30 July, GKFX – As of writing, the pair was trading at 0.6815, a couple of pips below its session high, and adding 0.3% on the day.
Ahead of the critical FOMC meeting on Wednesday, the US Dollar Index started retracing last week’s modest gains amid a lack of fresh catalysts.
DXY slips below 94.50
At the moment, the DXY is down 0.3% on the day at 94.40. Later in the session, pending home sales, which is expected to contract by 6% on a yearly basis in June, and Dallas Fed Manufacturing Index data will be released from the United States.
Nonetheless, the greenback could limit its losses against its rivals amid rising T-bond yields. The 10-year US T-bond yield is marching higher toward the 3% mark and is up nearly 1% on the day at 2.99%.
The next data release from New Zealand will be the building permits in the Asian session on Tuesday. However, investors are unlikely to react to this data ahead of Wednesday’s unemployment figures.

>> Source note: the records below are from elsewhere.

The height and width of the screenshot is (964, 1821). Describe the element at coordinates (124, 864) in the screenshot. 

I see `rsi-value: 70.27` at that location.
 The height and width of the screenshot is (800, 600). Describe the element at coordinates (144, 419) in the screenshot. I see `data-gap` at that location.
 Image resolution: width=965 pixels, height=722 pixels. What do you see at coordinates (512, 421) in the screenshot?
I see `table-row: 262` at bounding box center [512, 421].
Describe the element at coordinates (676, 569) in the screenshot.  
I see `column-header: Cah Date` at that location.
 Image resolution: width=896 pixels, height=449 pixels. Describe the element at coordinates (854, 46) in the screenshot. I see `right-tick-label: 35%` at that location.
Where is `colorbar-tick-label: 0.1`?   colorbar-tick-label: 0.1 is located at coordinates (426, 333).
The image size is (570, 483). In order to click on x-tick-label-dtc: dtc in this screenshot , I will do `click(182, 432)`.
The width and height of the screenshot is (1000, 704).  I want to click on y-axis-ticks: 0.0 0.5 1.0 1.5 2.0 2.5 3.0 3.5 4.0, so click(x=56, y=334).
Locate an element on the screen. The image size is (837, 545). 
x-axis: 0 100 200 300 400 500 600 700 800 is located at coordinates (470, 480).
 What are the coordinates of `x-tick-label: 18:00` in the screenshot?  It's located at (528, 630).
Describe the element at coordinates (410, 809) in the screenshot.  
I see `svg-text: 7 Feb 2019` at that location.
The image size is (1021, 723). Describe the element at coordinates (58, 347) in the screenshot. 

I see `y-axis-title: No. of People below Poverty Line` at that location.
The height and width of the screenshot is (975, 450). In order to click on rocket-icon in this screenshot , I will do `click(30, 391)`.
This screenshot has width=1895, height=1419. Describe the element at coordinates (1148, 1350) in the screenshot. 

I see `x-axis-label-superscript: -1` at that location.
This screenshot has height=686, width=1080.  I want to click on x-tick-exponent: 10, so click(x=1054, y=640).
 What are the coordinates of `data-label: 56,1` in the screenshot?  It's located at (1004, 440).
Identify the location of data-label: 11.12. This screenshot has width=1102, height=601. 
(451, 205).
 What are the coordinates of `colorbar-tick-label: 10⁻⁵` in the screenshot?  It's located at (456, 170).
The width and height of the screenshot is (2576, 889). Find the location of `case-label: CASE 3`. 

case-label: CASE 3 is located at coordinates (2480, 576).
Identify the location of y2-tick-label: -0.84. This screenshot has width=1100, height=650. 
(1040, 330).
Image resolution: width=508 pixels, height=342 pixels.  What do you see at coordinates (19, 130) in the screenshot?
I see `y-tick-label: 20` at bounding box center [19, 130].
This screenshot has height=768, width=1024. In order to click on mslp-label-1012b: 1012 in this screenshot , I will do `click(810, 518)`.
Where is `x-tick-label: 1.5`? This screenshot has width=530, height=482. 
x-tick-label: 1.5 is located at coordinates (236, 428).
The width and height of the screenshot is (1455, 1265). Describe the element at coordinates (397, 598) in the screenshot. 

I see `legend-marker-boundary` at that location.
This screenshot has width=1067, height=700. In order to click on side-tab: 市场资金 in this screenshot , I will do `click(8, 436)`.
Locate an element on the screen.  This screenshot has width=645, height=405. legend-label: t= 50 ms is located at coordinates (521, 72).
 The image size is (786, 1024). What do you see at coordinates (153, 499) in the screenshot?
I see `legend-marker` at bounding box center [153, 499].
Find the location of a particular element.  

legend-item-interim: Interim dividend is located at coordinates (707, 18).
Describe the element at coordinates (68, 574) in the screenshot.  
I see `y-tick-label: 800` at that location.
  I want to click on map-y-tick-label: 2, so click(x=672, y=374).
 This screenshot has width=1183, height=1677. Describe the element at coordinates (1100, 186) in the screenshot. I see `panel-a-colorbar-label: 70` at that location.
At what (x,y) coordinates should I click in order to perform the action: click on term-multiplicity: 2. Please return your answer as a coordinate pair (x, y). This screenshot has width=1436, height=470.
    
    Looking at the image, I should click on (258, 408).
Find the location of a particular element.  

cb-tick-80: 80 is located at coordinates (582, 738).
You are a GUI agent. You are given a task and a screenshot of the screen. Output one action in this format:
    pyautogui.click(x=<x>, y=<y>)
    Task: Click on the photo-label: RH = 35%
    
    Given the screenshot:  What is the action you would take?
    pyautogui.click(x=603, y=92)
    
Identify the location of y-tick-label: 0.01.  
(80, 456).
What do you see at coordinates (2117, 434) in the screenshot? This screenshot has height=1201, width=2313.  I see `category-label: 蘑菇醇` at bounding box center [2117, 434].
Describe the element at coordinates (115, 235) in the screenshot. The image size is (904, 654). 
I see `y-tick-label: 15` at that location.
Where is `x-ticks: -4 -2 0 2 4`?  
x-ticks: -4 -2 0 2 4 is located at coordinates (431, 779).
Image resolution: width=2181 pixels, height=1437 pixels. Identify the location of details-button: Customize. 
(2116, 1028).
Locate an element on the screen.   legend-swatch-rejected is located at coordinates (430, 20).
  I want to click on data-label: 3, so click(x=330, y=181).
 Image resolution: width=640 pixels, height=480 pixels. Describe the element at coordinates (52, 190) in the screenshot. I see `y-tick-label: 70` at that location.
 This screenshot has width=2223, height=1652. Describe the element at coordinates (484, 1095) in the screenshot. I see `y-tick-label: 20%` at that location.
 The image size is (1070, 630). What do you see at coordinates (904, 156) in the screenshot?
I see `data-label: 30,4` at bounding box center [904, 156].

Experts expect the unemployment to stay steady at 4.4% in the second quarter.
30 July NZDUSD Technical Outlook
Despite this recent upsurge, the RSI indicator on the daily chart continues to stay near the 50 mark, suggesting that the bullish momentum isn’t strong enough to suggest a sustainable rise.
On the upside, resistances could be seen at 0.6860 (50-DMA) ahead of 0.6920 (Jun. 24 high) and 0.7000 (psychological level). Supports are located at 0.6760 (Jul. 27 low), 0.6710 (Jul. 19 low) and 0.6680 (Jul. 3 low).